另一方面,其武戏的“爆”,不止于炫技式的爆破奇观,而是服务于“让历史更真”的创作初衷。《志愿军》用极具压迫感的视听语言,让观众感受到了战争的残酷与志愿军的坚韧。

如敌军空袭铁道、我方抢修一段,空中远景和铁道隧道的中近景来回切换,炮火和士兵躲避时的微表情互为映衬,列车驶过危险路段时吴本正颤抖的面部,这些镜头语言的组织让整个空袭场景充满了真实感和压迫性,是非常具有说服力武戏片段。

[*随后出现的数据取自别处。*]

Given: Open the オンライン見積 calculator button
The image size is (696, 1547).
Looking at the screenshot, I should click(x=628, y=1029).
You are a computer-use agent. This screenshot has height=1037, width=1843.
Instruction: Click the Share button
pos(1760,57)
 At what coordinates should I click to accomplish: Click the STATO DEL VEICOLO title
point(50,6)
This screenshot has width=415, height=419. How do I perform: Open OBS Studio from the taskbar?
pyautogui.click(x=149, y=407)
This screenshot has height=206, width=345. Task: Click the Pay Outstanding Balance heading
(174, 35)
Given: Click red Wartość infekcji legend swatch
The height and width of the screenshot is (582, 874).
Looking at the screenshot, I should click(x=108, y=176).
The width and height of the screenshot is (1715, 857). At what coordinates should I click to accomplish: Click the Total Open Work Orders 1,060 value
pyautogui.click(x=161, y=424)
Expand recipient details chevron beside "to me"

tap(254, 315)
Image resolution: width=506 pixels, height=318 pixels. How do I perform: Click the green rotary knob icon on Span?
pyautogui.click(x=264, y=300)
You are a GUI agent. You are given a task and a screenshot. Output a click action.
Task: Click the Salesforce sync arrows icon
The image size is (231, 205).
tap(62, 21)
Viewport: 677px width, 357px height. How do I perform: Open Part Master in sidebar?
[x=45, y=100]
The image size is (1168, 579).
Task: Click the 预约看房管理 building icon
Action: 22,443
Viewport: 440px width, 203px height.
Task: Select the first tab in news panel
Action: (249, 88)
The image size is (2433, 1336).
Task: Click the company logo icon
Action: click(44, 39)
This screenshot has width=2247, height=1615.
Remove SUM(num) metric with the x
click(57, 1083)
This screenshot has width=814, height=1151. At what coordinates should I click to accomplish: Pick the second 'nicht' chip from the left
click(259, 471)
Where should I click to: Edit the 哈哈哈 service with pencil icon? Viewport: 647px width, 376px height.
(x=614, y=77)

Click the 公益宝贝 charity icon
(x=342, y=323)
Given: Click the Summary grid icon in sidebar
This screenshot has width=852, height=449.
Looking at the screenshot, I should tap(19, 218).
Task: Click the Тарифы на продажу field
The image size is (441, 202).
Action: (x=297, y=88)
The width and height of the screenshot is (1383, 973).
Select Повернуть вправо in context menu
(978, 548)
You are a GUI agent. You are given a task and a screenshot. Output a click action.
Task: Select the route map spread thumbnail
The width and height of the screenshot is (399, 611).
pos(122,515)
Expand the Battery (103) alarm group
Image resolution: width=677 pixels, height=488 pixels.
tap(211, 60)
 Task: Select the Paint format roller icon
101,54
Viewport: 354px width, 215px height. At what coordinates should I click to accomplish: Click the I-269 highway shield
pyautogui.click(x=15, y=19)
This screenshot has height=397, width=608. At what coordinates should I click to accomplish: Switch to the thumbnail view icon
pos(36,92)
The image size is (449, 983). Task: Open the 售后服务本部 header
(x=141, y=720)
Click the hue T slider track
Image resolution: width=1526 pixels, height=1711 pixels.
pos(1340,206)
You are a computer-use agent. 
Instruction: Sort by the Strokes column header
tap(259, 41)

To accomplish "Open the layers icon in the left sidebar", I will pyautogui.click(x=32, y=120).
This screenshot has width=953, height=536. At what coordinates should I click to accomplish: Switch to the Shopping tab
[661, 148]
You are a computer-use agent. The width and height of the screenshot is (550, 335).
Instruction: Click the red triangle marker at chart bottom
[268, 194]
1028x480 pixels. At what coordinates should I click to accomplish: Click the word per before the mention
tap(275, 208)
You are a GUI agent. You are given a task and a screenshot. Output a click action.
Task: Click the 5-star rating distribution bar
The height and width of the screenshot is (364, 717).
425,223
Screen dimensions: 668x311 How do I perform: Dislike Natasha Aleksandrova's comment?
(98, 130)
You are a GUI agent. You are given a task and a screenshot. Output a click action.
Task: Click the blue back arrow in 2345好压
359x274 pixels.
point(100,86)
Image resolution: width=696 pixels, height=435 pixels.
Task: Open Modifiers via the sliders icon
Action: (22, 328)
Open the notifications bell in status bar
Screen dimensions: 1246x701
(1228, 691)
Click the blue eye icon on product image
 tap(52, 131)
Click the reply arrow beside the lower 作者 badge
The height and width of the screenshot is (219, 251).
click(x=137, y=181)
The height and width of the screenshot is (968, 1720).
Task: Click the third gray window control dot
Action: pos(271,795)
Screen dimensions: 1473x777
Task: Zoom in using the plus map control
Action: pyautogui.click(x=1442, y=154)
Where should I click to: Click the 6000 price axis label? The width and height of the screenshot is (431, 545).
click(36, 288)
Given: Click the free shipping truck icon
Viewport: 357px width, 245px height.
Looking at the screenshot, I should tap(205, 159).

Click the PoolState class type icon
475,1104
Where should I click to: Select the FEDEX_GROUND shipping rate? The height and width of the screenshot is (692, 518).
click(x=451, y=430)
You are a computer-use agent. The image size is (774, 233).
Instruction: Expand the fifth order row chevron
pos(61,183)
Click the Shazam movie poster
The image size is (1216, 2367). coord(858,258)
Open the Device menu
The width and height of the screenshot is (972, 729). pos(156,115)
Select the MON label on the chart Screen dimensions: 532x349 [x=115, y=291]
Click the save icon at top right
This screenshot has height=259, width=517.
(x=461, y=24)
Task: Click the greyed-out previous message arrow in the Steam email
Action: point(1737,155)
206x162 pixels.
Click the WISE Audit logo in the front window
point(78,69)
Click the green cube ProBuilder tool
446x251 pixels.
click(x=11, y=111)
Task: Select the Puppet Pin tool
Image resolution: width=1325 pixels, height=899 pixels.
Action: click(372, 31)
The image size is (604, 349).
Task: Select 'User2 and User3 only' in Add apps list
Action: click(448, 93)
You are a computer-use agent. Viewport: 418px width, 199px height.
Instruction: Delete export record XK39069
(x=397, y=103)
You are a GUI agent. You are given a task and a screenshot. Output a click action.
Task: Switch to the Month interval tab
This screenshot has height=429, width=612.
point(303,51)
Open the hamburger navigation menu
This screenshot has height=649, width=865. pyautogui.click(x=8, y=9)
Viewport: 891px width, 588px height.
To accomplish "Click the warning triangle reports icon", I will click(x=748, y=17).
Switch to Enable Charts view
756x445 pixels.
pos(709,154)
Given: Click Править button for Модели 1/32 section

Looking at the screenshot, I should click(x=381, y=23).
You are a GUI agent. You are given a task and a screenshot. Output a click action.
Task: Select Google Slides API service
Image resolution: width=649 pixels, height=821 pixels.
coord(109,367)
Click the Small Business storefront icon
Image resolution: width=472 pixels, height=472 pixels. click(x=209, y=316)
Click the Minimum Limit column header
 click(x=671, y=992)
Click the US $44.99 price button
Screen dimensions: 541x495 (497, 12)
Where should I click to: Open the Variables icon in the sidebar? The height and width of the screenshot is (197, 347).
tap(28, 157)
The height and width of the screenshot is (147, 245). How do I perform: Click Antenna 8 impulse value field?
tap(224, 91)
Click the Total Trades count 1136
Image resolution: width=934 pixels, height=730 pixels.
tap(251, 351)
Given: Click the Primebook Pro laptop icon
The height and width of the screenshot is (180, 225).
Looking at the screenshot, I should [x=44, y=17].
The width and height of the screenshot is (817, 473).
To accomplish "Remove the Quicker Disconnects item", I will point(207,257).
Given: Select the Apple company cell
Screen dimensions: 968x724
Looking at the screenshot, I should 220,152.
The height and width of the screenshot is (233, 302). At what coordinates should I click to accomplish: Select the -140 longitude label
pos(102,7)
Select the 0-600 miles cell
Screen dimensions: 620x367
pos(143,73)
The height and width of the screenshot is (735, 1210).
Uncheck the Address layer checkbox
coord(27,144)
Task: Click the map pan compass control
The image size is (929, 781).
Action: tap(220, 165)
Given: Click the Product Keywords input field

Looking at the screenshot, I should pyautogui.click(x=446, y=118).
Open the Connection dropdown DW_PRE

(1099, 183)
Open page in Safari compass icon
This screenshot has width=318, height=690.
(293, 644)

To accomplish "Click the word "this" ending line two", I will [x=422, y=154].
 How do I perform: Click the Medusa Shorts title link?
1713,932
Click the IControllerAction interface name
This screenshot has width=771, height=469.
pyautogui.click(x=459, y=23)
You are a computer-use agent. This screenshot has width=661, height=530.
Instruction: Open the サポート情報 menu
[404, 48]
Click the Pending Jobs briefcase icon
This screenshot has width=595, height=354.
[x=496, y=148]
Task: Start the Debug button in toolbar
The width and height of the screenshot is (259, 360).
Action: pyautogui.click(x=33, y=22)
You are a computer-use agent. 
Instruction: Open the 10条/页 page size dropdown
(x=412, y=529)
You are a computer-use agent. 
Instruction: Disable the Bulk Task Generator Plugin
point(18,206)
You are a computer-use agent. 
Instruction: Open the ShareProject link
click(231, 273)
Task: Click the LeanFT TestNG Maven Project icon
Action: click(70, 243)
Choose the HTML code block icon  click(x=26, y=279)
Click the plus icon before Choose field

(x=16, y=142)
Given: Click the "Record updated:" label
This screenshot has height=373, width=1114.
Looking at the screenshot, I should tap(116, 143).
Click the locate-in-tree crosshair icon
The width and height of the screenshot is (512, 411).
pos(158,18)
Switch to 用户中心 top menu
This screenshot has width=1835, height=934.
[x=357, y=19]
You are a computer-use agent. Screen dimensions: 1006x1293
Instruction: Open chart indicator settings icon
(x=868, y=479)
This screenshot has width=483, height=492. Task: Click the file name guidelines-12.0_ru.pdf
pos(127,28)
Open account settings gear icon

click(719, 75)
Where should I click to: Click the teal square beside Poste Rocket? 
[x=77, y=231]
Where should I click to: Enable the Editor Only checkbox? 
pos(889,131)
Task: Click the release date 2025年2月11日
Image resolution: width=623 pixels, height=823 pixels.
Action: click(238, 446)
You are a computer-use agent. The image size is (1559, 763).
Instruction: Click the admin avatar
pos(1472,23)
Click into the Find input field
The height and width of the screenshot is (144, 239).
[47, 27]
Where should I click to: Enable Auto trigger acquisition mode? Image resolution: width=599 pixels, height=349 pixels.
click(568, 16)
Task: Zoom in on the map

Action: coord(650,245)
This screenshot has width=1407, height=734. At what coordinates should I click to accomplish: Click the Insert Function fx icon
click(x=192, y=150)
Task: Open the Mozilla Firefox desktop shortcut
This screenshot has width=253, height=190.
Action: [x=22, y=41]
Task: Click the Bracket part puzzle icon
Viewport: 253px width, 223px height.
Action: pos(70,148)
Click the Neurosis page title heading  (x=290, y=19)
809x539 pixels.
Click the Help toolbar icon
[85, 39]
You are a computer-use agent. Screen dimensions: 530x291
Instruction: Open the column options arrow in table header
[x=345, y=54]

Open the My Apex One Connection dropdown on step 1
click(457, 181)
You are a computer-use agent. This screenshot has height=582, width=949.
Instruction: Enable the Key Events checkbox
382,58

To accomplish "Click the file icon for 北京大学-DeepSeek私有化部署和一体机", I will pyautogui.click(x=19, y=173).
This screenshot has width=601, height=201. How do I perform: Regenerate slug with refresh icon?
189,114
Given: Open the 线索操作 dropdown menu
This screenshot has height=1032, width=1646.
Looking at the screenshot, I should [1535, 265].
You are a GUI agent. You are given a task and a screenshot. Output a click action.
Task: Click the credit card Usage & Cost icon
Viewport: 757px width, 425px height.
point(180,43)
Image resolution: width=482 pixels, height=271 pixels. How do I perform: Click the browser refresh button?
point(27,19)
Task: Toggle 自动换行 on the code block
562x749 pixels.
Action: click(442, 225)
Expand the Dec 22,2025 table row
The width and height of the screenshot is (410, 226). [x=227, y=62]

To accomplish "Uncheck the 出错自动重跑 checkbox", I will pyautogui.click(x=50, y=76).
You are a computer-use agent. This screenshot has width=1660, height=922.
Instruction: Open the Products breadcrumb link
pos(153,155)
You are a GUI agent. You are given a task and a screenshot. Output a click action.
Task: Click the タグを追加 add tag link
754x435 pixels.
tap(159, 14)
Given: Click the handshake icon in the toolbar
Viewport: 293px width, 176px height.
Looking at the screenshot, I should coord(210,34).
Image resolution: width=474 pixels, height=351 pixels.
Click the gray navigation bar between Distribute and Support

《志愿军:浴血和平》中上甘岭战役关于表面阵地和地下阵地的争夺,则呈现了立体的战争攻防结构。当我方吹响反攻号角,志愿军们从地下坑道突围而出时,那种震撼体验相当具有冲击力。

所谓文戏武拍,亦是《志愿军》的神来之笔。这个“武”并不是说角色个个情绪上头,而是拍出战争氛围里人性的挣扎和选择。文戏在电影中是精准刻画人物、铺陈关系、增强情绪张力的。几场谈判戏尤为典型,美方的嚣张跋扈和色厉内荏,我方的不动如山和暗藏乾坤形成鲜明对比。

战争的后果是残酷的,其对于民生经济和人性的摧毁更是难以估计。《志愿军》三部曲摒弃了非此即彼的简单对立,致力于呈现战争背景下复杂立体的人性。更为难能可贵的是,观众还能从中品出一些审美况味上的东方哲学——虚实结合,哀而不伤。

敌人当然可恨,但更可恨的是战争对人性的异化。正如美方飞行员母亲在给儿子信中所说,“战争的可怕之处,就是让人性变坏”。三部曲没有刻意渲染仇恨,而是把人放在战争的环境中作为“命运共同体”加以考量。

李晓和林月明关于和平的争论,正是不同的人会因为境遇而产生差异的思想,并且这种差异也可以获得银幕前观众的共鸣。李晓因为父兄和孙醒的遭遇,不理解为何要摆白鸽欢迎谈判人员。林月明却坚持和平终会来到,虽然后来姚庆祥的遇害让她动摇了,但她依旧坚信“也许和平是个小孩子,总归要跑到你面前的。”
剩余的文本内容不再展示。